#### Prompt
Format every line of the listing below as a JSON list of strings, one string per line, with blank lines omitted.

#### Information supplied
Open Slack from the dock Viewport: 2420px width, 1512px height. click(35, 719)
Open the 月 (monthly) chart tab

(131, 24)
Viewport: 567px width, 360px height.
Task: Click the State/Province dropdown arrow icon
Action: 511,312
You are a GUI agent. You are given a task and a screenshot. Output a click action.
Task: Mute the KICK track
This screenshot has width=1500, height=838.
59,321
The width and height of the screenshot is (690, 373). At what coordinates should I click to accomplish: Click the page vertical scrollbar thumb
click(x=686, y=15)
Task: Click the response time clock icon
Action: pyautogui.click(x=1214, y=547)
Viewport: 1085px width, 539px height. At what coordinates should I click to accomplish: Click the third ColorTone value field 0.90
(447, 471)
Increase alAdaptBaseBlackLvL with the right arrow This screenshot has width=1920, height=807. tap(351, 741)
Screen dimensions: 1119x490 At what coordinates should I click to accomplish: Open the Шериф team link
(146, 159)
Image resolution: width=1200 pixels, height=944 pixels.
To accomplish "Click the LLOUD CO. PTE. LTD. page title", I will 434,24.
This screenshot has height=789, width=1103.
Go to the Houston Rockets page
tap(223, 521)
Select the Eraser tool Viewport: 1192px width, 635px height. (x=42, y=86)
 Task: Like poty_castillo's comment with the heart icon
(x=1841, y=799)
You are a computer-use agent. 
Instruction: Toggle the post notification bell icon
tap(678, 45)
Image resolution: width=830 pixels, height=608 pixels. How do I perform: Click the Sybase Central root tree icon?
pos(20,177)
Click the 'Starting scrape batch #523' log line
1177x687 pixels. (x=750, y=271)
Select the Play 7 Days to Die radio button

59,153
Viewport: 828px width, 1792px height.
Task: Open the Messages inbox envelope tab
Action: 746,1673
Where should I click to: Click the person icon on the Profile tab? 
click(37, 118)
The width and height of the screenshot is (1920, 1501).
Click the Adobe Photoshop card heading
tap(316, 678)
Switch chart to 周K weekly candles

#### Correct result
[
  "Open Slack from the dock Viewport: 2420px width, 1512px height. click(35, 719)",
  "Open the 月 (monthly) chart tab",
  "(131, 24)",
  "Viewport: 567px width, 360px height.",
  "Task: Click the State/Province dropdown arrow icon",
  "Action: 511,312",
  "You are a GUI agent. You are given a task and a screenshot. Output a click action.",
  "Task: Mute the KICK track",
  "This screenshot has width=1500, height=838.",
  "59,321",
  "The width and height of the screenshot is (690, 373). At what coordinates should I click to accomplish: Click the page vertical scrollbar thumb",
  "click(x=686, y=15)",
  "Task: Click the response time clock icon",
  "Action: pyautogui.click(x=1214, y=547)",
  "Viewport: 1085px width, 539px height. At what coordinates should I click to accomplish: Click the third ColorTone value field 0.90",
  "(447, 471)",
  "Increase alAdaptBaseBlackLvL with the right arrow This screenshot has width=1920, height=807. tap(351, 741)",
  "Screen dimensions: 1119x490 At what coordinates should I click to accomplish: Open the Шериф team link",
  "(146, 159)",
  "Image resolution: width=1200 pixels, height=944 pixels.",
  "To accomplish \"Click the LLOUD CO. PTE. LTD. page title\", I will 434,24.",
  "This screenshot has height=789, width=1103.",
  "Go to the Houston Rockets page",
  "tap(223, 521)",
  "Select the Eraser tool Viewport: 1192px width, 635px height. (x=42, y=86)",
  " Task: Like poty_castillo's comment with the heart icon",
  "(x=1841, y=799)",
  "You are a computer-use agent. ",
  "Instruction: Toggle the post notification bell icon",
  "tap(678, 45)",
  "Image resolution: width=830 pixels, height=608 pixels. How do I perform: Click the Sybase Central root tree icon?",
  "pos(20,177)",
  "Click the 'Starting scrape batch #523' log line",
  "1177x687 pixels. (x=750, y=271)",
  "Select the Play 7 Days to Die radio button",
  "59,153",
  "Viewport: 828px width, 1792px height.",
  "Task: Open the Messages inbox envelope tab",
  "Action: 746,1673",
  "Where should I click to: Click the person icon on the Profile tab? ",
  "click(37, 118)",
  "The width and height of the screenshot is (1920, 1501).",
  "Click the Adobe Photoshop card heading",
  "tap(316, 678)",
  "Switch chart to 周K weekly candles"
]